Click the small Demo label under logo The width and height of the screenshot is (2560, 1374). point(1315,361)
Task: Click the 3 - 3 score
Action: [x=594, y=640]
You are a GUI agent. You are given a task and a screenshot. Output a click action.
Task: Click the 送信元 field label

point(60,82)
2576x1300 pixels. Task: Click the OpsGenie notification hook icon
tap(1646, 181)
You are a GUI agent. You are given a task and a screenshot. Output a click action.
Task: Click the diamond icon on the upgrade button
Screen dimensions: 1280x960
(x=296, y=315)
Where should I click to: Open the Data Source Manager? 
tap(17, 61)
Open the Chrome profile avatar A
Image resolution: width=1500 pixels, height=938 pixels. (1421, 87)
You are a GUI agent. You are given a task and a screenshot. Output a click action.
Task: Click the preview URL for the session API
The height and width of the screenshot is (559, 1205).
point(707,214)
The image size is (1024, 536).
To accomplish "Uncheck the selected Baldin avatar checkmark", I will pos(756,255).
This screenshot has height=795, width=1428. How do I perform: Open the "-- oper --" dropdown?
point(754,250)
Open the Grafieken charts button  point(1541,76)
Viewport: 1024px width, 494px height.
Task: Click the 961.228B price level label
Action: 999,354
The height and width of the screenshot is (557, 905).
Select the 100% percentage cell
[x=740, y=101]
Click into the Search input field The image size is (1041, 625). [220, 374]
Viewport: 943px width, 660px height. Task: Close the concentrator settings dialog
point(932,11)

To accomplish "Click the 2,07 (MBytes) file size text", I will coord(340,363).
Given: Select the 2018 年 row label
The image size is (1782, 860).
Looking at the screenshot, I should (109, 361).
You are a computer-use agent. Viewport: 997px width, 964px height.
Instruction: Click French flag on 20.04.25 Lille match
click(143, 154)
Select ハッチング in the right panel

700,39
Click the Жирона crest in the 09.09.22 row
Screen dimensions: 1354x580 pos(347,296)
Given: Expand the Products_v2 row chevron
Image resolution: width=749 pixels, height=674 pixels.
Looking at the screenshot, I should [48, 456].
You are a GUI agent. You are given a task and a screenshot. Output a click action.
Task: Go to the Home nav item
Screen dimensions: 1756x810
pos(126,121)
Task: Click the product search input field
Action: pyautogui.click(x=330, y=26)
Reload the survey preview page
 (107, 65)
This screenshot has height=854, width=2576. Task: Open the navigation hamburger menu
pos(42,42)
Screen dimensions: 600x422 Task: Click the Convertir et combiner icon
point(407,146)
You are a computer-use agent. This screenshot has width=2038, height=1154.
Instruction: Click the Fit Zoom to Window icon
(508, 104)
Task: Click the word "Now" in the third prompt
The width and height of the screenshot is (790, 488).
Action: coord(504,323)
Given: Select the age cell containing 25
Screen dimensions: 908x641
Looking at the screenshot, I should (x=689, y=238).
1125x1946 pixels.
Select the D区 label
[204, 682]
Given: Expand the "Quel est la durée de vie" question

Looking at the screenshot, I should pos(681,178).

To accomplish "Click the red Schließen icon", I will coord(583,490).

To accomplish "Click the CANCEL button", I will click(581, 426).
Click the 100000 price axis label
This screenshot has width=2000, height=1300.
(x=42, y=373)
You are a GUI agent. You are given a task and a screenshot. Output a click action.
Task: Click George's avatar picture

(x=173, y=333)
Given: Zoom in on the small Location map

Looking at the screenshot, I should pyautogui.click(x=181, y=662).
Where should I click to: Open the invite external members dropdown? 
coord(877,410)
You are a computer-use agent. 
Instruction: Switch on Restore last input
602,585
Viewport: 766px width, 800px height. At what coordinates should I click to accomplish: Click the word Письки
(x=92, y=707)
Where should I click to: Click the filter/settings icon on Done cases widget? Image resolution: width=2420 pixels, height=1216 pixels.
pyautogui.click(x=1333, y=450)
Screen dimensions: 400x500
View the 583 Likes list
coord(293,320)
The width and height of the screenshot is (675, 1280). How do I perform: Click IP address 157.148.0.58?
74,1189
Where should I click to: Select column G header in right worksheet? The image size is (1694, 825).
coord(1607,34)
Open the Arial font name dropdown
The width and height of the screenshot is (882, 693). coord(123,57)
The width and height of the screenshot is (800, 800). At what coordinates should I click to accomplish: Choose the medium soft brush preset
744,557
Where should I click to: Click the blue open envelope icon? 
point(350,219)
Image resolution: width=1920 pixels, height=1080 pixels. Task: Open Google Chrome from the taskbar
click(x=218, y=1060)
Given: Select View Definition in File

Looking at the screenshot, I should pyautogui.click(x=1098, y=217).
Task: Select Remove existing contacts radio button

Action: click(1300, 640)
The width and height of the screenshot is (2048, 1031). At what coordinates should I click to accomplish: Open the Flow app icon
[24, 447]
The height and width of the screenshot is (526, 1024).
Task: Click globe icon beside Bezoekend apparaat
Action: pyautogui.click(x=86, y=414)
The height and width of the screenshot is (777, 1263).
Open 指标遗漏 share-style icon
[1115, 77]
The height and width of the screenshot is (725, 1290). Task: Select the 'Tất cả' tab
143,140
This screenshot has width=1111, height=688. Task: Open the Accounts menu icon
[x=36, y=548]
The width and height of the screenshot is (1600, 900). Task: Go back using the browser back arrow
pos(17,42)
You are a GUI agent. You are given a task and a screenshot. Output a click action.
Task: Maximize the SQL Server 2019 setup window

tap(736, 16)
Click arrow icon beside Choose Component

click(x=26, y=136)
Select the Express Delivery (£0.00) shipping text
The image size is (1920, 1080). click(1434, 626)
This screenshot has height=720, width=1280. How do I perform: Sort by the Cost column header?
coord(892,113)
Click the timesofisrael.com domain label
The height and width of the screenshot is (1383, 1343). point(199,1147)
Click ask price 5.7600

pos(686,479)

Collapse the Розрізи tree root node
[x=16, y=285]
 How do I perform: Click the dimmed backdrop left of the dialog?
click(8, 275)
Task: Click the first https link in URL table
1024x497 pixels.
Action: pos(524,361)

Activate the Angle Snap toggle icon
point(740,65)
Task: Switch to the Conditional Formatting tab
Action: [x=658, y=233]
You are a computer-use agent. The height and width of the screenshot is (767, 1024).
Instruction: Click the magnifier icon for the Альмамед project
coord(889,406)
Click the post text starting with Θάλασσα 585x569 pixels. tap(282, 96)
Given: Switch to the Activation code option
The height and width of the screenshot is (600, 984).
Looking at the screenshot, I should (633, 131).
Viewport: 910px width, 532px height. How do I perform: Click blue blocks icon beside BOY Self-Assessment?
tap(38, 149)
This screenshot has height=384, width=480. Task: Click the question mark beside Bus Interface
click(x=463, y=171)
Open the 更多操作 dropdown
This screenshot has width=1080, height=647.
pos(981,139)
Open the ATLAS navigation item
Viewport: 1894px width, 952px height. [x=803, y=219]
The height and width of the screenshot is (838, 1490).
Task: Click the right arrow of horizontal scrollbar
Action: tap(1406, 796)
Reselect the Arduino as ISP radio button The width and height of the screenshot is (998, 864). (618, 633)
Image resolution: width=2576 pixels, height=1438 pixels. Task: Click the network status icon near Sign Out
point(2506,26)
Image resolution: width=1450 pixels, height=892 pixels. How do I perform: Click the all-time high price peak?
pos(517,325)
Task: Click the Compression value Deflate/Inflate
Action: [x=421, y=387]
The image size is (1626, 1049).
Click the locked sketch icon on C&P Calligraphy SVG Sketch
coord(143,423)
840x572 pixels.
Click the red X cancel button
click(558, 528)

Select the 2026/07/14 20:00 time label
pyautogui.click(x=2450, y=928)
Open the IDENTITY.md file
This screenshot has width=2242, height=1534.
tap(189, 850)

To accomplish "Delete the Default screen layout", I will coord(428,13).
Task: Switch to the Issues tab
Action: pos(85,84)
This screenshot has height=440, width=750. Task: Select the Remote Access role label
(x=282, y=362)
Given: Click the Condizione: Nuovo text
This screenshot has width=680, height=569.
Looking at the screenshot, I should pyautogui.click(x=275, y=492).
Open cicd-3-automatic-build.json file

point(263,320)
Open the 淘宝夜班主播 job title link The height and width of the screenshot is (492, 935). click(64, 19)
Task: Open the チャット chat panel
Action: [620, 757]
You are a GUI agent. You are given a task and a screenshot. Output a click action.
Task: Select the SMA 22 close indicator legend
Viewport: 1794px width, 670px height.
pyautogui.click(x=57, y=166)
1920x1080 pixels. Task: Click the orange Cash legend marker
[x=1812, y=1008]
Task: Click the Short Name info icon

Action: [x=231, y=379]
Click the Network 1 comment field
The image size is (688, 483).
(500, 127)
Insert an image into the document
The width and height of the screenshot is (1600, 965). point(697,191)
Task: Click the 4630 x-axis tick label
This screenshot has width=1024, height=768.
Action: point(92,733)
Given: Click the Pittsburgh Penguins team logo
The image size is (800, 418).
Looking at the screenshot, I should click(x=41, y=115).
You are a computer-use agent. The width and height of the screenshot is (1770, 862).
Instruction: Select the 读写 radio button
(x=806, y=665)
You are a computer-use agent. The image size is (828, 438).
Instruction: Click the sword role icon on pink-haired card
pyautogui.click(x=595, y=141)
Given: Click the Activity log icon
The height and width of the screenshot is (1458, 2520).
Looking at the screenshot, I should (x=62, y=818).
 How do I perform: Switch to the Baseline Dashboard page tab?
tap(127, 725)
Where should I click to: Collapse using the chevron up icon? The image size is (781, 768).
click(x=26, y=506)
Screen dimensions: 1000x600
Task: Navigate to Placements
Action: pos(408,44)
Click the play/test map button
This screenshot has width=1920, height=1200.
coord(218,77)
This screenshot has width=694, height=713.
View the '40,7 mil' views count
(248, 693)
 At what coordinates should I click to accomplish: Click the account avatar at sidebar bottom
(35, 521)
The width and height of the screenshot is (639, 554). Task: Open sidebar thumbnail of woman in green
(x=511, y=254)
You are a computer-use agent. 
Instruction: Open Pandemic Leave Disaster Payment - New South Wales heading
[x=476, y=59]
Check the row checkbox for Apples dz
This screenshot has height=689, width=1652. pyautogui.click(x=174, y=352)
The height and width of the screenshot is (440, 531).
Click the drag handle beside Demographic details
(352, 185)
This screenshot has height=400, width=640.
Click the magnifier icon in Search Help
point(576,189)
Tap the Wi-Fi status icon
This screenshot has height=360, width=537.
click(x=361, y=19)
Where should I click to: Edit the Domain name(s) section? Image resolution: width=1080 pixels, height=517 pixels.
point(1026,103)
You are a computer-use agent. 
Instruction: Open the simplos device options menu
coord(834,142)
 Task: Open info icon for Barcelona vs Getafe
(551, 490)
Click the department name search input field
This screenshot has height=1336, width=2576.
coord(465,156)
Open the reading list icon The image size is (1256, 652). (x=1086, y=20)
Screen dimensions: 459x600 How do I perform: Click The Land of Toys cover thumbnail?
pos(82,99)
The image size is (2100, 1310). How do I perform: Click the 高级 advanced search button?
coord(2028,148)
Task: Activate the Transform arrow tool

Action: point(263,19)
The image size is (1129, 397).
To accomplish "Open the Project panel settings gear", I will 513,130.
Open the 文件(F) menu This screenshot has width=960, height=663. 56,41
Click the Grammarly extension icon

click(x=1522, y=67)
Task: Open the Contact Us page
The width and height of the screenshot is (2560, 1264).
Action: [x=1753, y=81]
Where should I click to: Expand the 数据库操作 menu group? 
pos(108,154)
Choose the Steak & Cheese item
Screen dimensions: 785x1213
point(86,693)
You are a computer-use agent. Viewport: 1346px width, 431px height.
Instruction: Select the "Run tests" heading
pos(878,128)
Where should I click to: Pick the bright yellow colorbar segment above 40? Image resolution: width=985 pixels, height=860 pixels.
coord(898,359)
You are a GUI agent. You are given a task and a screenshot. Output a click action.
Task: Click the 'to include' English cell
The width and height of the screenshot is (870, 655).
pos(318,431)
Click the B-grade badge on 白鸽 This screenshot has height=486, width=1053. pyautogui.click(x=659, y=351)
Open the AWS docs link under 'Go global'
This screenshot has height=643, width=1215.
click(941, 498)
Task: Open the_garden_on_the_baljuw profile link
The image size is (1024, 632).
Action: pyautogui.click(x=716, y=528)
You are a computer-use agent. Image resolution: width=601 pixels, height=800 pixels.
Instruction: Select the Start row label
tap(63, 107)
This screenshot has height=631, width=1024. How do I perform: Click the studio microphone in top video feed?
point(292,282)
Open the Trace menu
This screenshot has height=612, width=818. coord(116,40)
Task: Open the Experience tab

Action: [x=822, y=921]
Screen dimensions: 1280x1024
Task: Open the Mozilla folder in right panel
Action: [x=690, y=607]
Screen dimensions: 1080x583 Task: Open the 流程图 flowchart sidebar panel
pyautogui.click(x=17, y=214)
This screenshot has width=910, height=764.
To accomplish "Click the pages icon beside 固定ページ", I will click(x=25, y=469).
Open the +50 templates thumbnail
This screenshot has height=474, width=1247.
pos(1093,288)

## EXERCISE PROMPT
Please convert the entries above, from the first line through the line containing "Action: 999,354", into a JSON list of strings with one string per line, leaving out blank lines.

## REPLY TO THE EXERCISE
[
  "Click the small Demo label under logo The width and height of the screenshot is (2560, 1374). point(1315,361)",
  "Task: Click the 3 - 3 score",
  "Action: [x=594, y=640]",
  "You are a GUI agent. You are given a task and a screenshot. Output a click action.",
  "Task: Click the 送信元 field label",
  "point(60,82)",
  "2576x1300 pixels. Task: Click the OpsGenie notification hook icon",
  "tap(1646, 181)",
  "You are a GUI agent. You are given a task and a screenshot. Output a click action.",
  "Task: Click the diamond icon on the upgrade button",
  "Screen dimensions: 1280x960",
  "(x=296, y=315)",
  "Where should I click to: Open the Data Source Manager? ",
  "tap(17, 61)",
  "Open the Chrome profile avatar A",
  "Image resolution: width=1500 pixels, height=938 pixels. (1421, 87)",
  "You are a GUI agent. You are given a task and a screenshot. Output a click action.",
  "Task: Click the preview URL for the session API",
  "The height and width of the screenshot is (559, 1205).",
  "point(707,214)",
  "The image size is (1024, 536).",
  "To accomplish \"Uncheck the selected Baldin avatar checkmark\", I will pos(756,255).",
  "This screenshot has height=795, width=1428. How do I perform: Open the \"-- oper --\" dropdown?",
  "point(754,250)",
  "Open the Grafieken charts button  point(1541,76)",
  "Viewport: 1024px width, 494px height.",
  "Task: Click the 961.228B price level label",
  "Action: 999,354"
]